All the troops both there and in Iraq would be far better utilised if they were truly protecting our homelands at HOME.

Neither Iraq nor Afghanistan [the countires] has anything like the technology to harm any of us at home. Sure, like last time a few determined terrorist can always try to infiltrate and launch attacks on "sucker" easy targets like the WTC. And be honest, the way America builds scyscrapers that hold so many people in one confined area will always be an Achilles heel. It's the same where even accidental fires are concerned since they too can inflict the same carnage.

America and ourselves should concentrate ALL our efforts on better "intelligence services," better security at home - and of course, we the people should only elect sane, competant, trustworthy people to run our countries.

All pie in the sky, I know. But that's the "tough shit" reality.

The only way to rid ourselves of enemies or even reduce them drastically is through diplomacy. It's simple logic to say that those with the most enemies will always be the ones with the least friends and vice-versa.

The days of brute military force as an answer to modern day, complex international problems, are long since dead and buried.
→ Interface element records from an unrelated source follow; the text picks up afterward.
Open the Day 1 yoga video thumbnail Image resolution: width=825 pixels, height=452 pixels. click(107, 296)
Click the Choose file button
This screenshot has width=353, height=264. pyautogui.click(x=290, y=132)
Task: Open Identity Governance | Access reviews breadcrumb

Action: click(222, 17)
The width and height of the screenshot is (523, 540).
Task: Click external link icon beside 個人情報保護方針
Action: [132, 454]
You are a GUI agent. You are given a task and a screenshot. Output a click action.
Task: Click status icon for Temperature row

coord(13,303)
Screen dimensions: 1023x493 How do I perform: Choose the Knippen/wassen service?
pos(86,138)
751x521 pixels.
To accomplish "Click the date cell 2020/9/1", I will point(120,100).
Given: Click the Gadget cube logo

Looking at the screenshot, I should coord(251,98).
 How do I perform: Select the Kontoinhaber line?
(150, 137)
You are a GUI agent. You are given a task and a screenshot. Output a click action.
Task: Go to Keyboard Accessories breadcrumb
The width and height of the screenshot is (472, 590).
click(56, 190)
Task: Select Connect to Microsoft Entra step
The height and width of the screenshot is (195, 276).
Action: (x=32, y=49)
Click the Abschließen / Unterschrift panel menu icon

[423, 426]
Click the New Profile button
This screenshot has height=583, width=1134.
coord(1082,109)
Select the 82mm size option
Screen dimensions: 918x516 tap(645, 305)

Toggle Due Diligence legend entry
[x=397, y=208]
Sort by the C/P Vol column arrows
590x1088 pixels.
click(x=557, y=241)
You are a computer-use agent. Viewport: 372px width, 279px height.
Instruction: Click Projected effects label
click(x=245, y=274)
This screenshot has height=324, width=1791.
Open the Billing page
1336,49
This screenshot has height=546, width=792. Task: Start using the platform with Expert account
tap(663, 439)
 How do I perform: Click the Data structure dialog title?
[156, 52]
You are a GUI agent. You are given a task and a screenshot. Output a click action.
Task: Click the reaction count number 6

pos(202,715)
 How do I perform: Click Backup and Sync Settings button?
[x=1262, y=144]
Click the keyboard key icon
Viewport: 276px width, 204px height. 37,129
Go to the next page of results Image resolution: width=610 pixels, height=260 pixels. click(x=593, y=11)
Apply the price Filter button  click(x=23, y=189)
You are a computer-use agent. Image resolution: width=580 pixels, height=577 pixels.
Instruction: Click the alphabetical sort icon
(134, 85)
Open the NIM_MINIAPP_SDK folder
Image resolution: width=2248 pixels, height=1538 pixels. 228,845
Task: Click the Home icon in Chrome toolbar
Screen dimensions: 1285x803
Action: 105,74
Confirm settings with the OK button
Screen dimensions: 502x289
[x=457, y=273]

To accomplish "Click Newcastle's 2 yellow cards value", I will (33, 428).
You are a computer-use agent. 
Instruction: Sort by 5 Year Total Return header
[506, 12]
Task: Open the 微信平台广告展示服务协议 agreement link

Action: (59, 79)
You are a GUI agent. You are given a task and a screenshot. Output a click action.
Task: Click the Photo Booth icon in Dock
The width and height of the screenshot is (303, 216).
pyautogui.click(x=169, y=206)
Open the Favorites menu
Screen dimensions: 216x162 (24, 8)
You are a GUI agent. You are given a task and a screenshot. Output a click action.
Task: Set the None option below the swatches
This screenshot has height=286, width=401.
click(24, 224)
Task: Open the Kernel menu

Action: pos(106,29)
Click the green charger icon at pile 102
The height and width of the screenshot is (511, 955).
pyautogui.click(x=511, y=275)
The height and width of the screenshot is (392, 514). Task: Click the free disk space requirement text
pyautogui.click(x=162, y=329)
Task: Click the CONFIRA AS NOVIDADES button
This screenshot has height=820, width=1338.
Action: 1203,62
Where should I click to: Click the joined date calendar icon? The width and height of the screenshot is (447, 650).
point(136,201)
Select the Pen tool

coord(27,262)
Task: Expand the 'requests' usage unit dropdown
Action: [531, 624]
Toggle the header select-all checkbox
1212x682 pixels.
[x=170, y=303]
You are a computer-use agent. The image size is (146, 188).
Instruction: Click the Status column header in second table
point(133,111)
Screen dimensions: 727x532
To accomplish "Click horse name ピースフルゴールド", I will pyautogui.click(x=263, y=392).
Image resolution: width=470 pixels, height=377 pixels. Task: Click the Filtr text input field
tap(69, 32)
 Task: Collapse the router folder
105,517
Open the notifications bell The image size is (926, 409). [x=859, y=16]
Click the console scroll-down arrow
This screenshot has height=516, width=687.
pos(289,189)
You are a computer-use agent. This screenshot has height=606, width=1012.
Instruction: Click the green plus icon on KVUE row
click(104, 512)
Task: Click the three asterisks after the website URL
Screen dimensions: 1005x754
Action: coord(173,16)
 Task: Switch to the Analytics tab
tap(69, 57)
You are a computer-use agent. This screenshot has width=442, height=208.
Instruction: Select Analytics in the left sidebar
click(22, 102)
Unfortunately our politicians and leaders don't have the intellect to even recognise that - let alone work on any relevant "acting plans" for our futures.

Long story short? The old "war" ways won't work any more - they're over - for ever.

So what's to do?

It's a pity all the so-called, high earning "think tanks" can't EARN their money - like you and I have to.

The average man - including you and I - don't have the time, knowledge, authority, back-up and such to come up with the answer. But the best of our contry's brains should be able to. After all they've had long enough and been rewarded (in advance) enough.